(Input records)
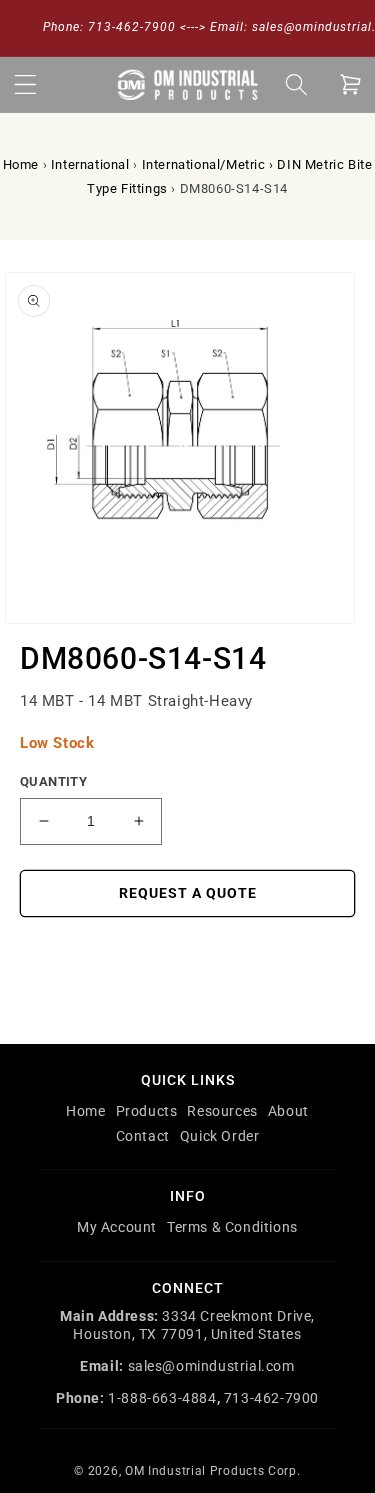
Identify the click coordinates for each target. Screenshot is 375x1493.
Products (147, 1111)
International (90, 164)
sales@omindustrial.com (211, 1366)
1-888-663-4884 (162, 1398)
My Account (117, 1227)
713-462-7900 (271, 1398)
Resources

(What is expected) Pictures stay out; repeat all the rest of the records exactly.

(Task solution)
Identify the click coordinates for each target. Screenshot is 375x1493.
Products (147, 1111)
International (90, 164)
sales@omindustrial.com (211, 1366)
1-888-663-4884 (162, 1398)
My Account (117, 1227)
713-462-7900 (271, 1398)
Resources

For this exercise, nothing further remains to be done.